Stored records:

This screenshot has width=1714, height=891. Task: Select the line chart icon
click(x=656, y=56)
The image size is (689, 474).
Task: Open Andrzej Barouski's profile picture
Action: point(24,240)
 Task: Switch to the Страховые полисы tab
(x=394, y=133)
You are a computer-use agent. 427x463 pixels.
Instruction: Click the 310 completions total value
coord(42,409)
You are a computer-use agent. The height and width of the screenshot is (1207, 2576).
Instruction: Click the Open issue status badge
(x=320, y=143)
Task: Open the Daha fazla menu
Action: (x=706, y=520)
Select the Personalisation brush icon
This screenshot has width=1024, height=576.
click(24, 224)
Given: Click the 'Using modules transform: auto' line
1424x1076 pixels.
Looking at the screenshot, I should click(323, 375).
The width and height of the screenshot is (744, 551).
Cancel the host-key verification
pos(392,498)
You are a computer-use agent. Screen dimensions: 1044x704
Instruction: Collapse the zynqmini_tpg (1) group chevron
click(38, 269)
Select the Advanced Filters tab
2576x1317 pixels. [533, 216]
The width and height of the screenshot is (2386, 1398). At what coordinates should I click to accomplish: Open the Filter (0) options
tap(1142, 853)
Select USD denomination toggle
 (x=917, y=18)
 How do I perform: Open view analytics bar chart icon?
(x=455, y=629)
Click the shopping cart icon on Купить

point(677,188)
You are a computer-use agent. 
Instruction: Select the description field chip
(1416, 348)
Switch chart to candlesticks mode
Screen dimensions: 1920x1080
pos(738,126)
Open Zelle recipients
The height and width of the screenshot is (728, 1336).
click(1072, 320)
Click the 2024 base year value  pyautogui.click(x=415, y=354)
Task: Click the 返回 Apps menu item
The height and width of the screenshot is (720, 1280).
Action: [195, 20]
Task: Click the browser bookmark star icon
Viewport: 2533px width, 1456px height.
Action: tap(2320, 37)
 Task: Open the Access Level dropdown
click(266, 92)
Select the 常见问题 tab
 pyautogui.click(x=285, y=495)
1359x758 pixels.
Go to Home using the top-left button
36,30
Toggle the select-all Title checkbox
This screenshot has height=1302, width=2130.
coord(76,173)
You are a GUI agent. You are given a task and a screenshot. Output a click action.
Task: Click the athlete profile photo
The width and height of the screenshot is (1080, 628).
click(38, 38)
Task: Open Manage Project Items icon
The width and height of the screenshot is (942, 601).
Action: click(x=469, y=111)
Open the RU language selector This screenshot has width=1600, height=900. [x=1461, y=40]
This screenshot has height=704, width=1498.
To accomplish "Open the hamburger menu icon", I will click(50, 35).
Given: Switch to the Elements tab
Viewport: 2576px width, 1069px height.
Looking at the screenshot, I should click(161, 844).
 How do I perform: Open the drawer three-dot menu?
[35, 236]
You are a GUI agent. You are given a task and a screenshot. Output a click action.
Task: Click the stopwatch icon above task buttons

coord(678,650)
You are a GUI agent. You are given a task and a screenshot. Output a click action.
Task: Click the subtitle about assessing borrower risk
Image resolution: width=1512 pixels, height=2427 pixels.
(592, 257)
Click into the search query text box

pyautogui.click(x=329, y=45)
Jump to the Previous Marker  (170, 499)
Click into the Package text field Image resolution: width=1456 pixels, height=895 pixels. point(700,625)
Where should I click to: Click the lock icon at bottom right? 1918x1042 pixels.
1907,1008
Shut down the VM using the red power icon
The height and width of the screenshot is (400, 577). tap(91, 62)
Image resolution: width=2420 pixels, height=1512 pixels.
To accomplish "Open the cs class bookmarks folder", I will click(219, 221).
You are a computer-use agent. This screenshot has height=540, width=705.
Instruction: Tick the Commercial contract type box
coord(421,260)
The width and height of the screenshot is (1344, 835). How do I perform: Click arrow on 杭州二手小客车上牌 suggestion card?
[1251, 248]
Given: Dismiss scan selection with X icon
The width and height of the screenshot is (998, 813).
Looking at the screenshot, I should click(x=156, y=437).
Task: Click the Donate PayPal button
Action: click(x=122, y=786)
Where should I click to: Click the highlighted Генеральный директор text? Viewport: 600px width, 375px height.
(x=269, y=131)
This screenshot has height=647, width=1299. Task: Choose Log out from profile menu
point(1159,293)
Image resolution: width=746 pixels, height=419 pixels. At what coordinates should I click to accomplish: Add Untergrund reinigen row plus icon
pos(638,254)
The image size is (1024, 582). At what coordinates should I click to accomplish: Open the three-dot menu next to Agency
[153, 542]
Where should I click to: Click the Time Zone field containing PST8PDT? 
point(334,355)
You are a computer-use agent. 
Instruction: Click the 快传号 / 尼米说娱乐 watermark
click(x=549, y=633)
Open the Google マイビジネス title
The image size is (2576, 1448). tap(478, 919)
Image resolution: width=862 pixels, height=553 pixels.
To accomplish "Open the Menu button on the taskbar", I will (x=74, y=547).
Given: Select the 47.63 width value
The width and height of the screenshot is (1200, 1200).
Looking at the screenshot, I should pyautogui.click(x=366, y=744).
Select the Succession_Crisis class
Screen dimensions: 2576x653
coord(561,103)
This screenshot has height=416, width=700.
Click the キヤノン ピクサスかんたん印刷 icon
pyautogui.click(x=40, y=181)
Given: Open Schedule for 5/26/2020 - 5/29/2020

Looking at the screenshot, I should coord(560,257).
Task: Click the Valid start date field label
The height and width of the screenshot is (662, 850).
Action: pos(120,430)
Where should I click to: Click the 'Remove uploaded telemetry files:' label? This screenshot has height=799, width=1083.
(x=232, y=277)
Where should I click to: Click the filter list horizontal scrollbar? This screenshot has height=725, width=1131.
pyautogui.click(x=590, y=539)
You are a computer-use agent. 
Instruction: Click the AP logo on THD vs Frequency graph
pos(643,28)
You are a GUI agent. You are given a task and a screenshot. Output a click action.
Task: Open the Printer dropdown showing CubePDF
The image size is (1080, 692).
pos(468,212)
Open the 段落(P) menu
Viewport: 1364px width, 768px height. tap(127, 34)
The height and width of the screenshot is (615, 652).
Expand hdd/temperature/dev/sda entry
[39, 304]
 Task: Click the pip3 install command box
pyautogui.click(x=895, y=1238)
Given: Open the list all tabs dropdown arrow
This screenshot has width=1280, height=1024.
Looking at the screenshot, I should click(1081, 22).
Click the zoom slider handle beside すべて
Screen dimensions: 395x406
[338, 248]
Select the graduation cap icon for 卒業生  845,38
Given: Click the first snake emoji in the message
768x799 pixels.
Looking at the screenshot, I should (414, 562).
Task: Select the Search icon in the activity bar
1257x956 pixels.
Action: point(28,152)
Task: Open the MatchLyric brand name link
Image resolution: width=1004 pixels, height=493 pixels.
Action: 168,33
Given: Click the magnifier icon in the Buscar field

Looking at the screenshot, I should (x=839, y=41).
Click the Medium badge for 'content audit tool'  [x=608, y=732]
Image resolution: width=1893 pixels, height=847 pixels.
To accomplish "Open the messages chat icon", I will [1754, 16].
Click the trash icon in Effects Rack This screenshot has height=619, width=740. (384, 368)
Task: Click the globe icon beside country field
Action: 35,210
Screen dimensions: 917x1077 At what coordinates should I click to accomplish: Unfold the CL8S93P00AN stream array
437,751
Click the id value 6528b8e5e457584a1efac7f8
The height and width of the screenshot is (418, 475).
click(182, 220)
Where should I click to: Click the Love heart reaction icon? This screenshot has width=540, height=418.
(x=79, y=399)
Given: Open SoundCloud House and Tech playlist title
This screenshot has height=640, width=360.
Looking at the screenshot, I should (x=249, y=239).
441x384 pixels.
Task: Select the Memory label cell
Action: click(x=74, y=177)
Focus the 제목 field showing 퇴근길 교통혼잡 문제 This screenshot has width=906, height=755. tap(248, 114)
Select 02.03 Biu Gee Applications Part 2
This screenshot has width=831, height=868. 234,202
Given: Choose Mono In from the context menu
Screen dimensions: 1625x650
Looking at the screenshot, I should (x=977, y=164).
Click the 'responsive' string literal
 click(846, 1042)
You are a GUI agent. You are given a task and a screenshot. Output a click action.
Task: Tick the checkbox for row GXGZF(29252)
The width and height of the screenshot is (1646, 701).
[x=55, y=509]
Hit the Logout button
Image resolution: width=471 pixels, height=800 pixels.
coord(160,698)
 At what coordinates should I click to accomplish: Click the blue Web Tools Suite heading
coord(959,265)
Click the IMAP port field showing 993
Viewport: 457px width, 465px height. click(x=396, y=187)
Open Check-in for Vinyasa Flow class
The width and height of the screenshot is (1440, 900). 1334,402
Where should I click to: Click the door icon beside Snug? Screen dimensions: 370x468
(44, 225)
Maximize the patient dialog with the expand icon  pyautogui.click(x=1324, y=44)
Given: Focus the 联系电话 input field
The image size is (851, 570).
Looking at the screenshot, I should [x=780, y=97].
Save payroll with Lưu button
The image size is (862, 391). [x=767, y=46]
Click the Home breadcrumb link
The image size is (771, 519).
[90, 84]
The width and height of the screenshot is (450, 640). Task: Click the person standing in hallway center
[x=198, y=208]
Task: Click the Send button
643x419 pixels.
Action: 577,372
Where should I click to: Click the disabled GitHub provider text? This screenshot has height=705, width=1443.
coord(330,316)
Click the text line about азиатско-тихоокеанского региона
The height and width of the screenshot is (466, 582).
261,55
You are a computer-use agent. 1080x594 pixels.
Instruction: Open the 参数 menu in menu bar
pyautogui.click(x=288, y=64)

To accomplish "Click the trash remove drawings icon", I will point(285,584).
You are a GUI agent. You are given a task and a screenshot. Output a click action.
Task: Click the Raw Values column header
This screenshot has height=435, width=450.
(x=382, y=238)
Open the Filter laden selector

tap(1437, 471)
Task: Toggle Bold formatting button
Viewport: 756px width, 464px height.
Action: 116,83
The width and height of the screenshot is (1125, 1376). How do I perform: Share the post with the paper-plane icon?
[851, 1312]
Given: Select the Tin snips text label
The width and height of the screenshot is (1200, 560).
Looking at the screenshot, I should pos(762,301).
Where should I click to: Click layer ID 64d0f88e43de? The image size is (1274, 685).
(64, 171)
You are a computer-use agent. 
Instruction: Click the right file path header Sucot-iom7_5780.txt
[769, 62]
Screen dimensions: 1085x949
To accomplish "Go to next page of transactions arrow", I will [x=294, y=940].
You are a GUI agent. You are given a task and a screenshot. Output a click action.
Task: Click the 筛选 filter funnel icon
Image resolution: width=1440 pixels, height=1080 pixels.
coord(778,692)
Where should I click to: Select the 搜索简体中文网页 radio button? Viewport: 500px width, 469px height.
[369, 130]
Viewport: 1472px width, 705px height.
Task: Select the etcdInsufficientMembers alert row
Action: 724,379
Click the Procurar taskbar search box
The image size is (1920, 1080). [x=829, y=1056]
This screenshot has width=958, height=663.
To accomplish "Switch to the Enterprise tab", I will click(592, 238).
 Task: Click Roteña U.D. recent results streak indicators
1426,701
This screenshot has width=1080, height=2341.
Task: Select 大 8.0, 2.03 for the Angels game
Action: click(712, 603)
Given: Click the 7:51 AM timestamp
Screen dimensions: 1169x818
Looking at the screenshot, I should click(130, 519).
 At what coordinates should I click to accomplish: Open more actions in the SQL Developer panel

Goal: Which lines of the records contain the string "point", with case counting? Return every such line in full.

Solved exercise:
Action: point(24,240)
point(677,188)
Click into the Package text field Image resolution: width=1456 pixels, height=895 pixels. point(700,625)
point(1159,293)
point(334,355)
Action: point(28,152)
To accomplish "Click the trash remove drawings icon", I will point(285,584).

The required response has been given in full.